* _What is required_
Below are some records; repeat them all exactly, minus the pictures.

** Opening Records to process block **

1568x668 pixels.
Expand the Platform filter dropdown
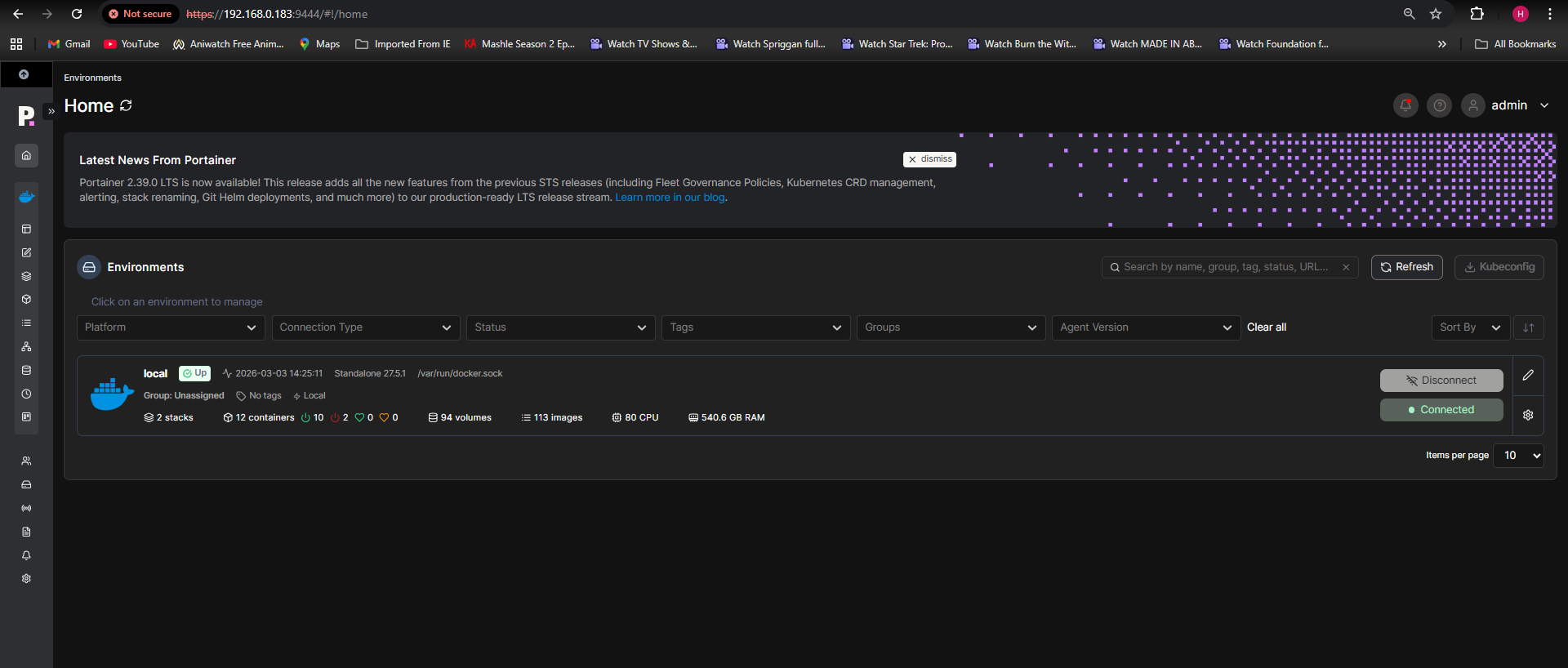pos(171,327)
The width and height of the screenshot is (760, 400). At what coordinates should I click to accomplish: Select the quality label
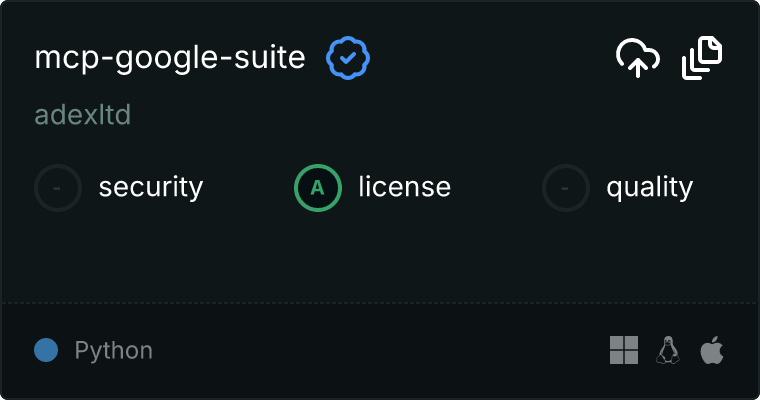tap(649, 187)
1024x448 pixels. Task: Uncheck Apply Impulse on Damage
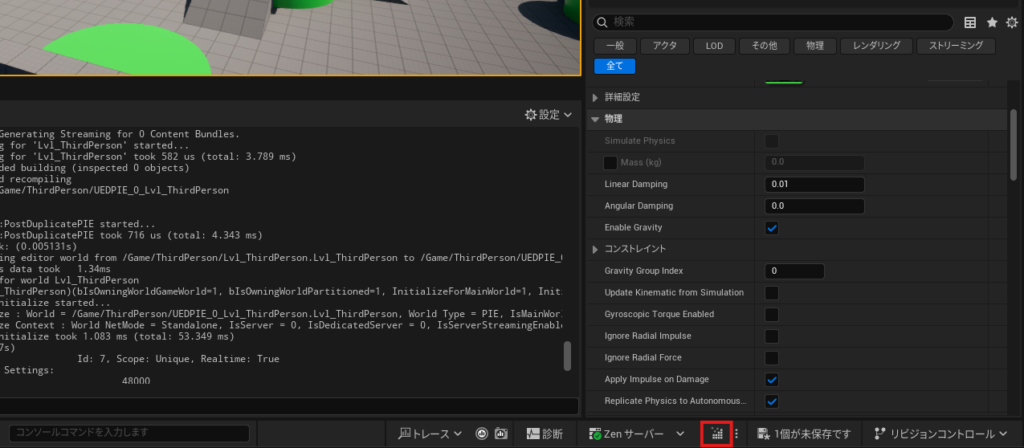(772, 379)
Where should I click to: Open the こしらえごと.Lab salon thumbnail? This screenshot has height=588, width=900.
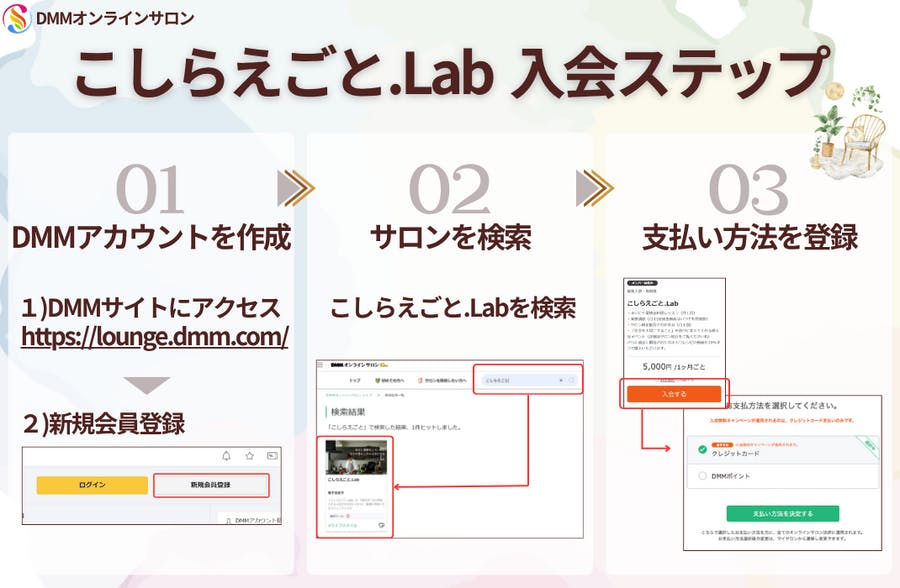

** Closing Records to process block **

* _Expected answer_
1568x668 pixels.
Expand the Platform filter dropdown
pos(171,327)
The width and height of the screenshot is (760, 400). At what coordinates should I click to accomplish: Select the quality label
tap(649, 187)
1024x448 pixels. Task: Uncheck Apply Impulse on Damage
(772, 379)
Where should I click to: Open the こしらえごと.Lab salon thumbnail? This screenshot has height=588, width=900.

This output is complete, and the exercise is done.